ИСХОДНЫЙ ТЕКСТ
# # # #
Да, но с другими это произошло миллионы лет назад, в предыдущие геологические периоды. Вся же история земледелия, начиная с первобытного, насчитывает едва семь тысячелетий. Для биосферы Земли это лишь мгновение. Трудно поверить, что за это историческое мгновение успели исчезнуть не редкостные тропические орхидеи, а широко распространенные на разных континентах растения, замеченные человеком и введенные им в культуру. Да и палеоботаники не находят их остатков в земных слоях, что предшествовали периоду земледелия. И это при том, что современные естественные науки действительно достигают поразительных успехов. Благодаря все тем же ботаникам, изучившим остатки пыльцы растений, которые цвели почти две тысячи лет назад, удалось доказать подлинность Туринской плащаницы (вспомним, как в 90-х годах сообщение об этом взволновало весь мир). В результате немало ученых атеистов пересмотрели свои взгляды, убедившись, что познание только расширяет границы трансцендентного.

При всем уважении к науке эпохи дарвинизма, необходимо признать, что попытки объяснить некоторые реалии с сугубо материалистических позиций не выдерживают критики. Не лучше ли согласиться с тем, на что намекал Михаил Доленго-Клоков с легкой руки ученого англичанина? Что дело не в исчезновении или возникновении, а в создании: сначала Мира, потом — Человека, а затем для него — культурных растений и домашних животных.
# # # #
ПРЕДОСТАВЛЕННЫЙ МАТЕРИАЛ
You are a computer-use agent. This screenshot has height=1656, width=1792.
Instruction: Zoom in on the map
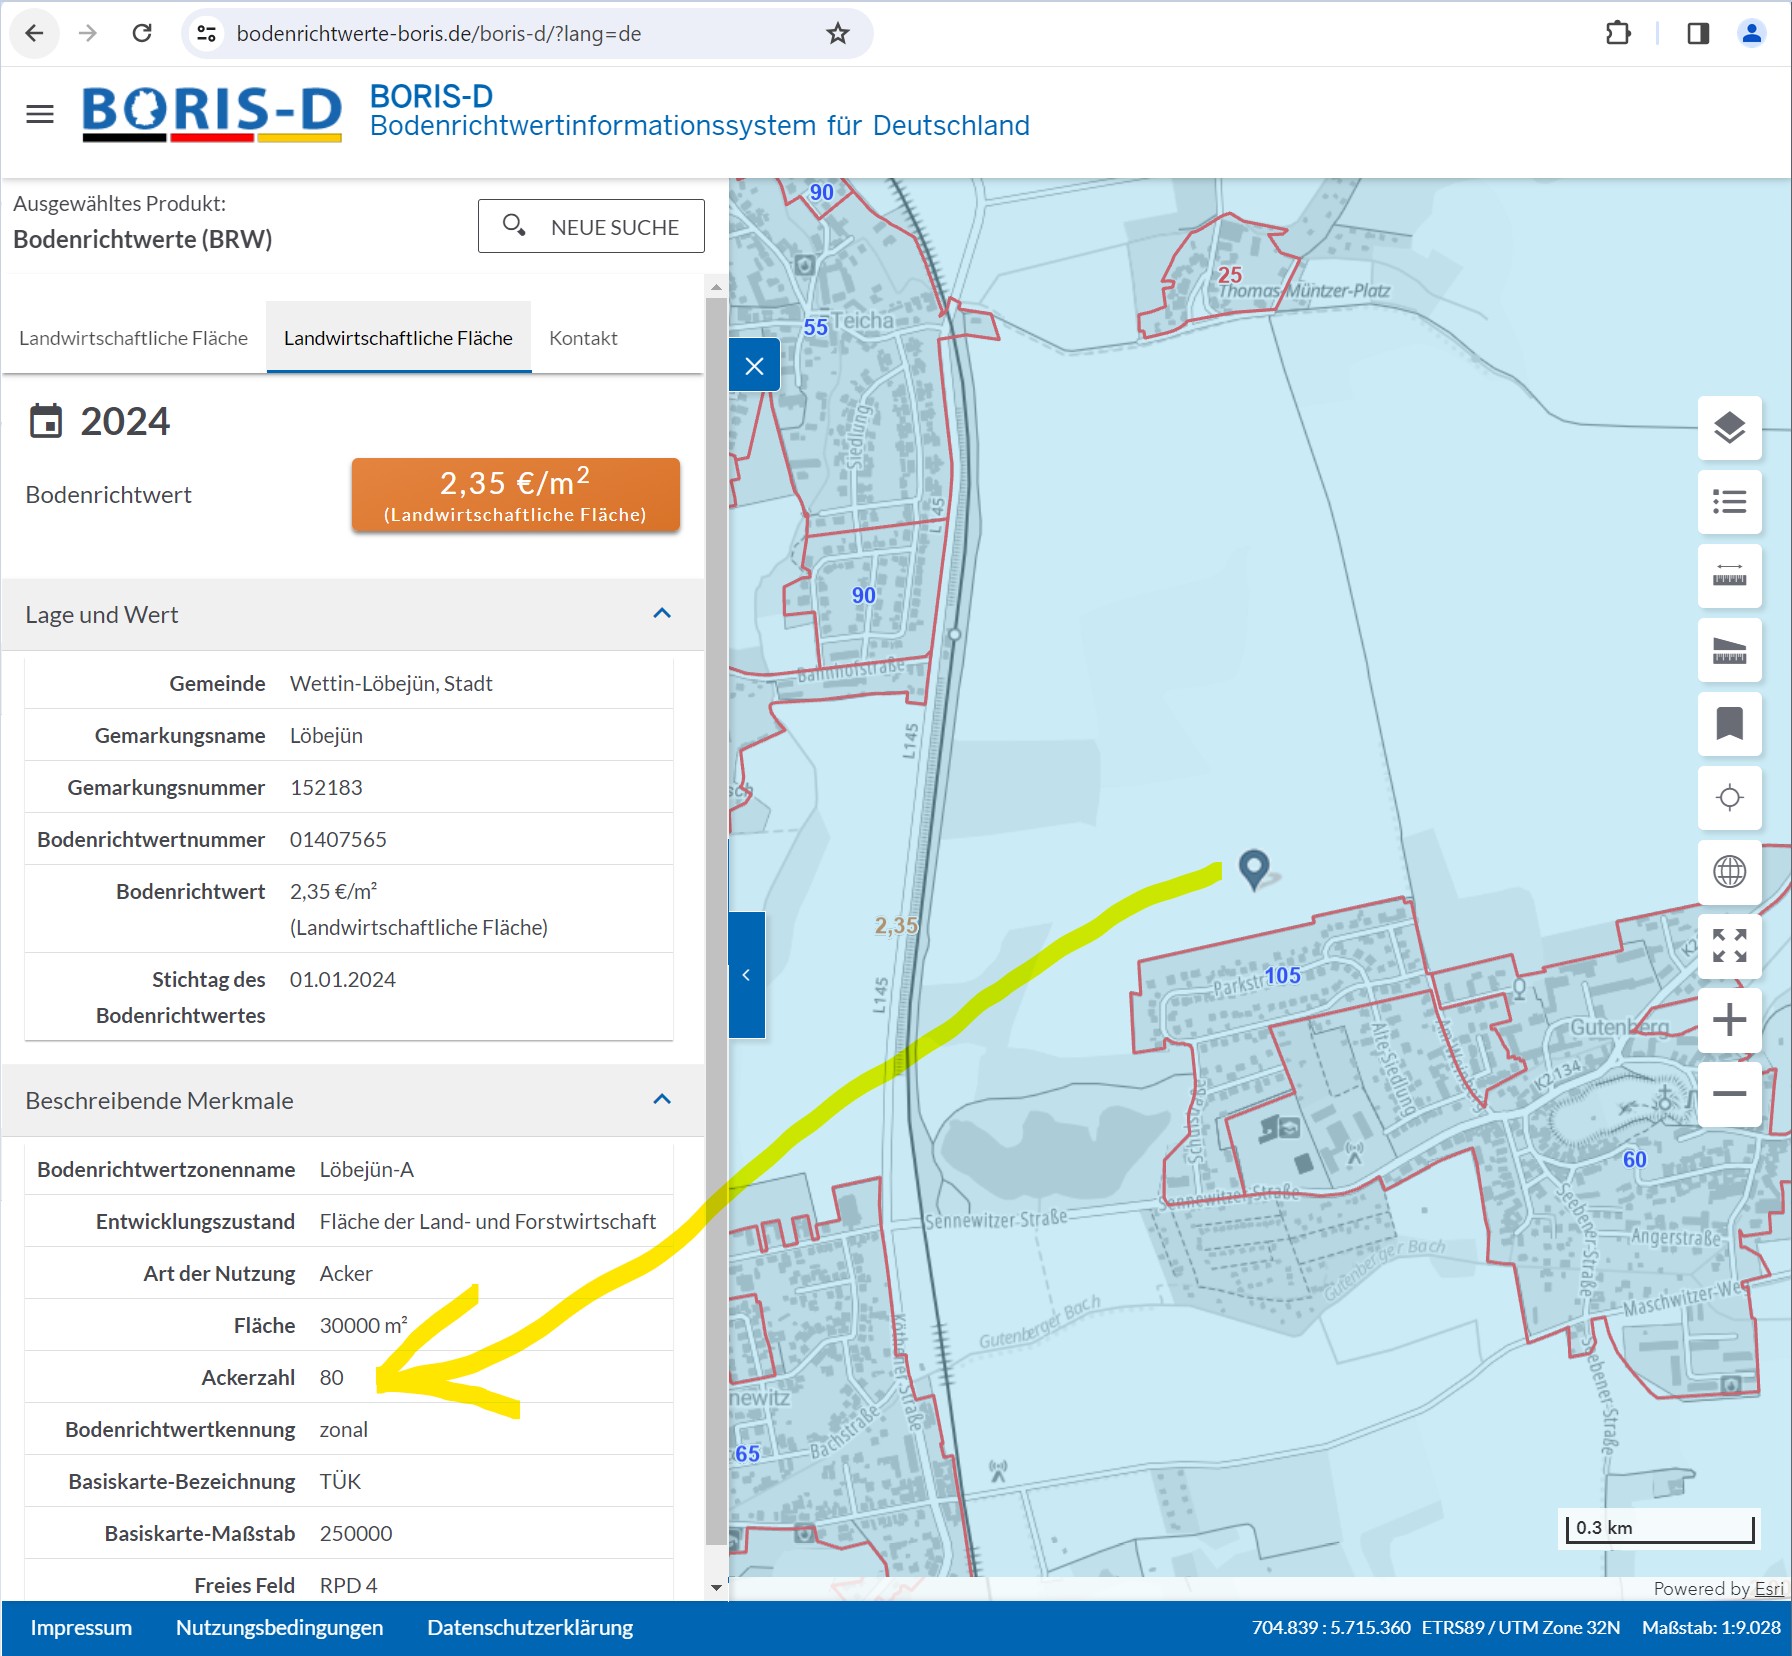click(1729, 1020)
# # # #
ЗАДАНИЯ
- A) Сколько тысячелетий, согласно тексту о происхождении культурных растений, насчитывает вся история земледелия?
- B) Продолжите текст о происхождении культурных растений, начав сразу после его последнего предложения.

ОТВЕТЫ
- A) Вся история земледелия насчитывает едва семь тысячелетий.

- B)
Последний, мнимый, парадокс

Все же не ошибся Дарвин: появлению биологического вида, как и его исчезновению, предшествует миллионнолетняя эволюция. Такого же мнения был и Уоллес, но он верил еще и в явления, которые, по философии Канта, лежат за гранью познания. Вера в трансцендентное помогла Дарвину ступить на палубу корабля «Бигль» в начале своего знаменитого путешествия вокруг света, Уоллесу же — усомниться в абсолютности выводов Дарвина. Если наука отступает перед опытом древнего земледельца (с его верой в неземные силы), то может ли она претендовать на полное и всестороннее объяснение картины мира? Ответа он не нашел до конца жизни. А тем временем
К. Маркс попытался приспособить идеи Дарвина к нуждам атеизма. Цитируя Дарвина, он усматривал в «Происхождении видов» природно-историческую основу своих взглядов. Между прочим, Дарвин отказался принять от Маркса экземпляр его «Капитала», считая для себя унизительным участвовать в пропаганде атеизма. Но это было уже не первой попыткой использовать с подобной целью науку. К сожалению, и не последней.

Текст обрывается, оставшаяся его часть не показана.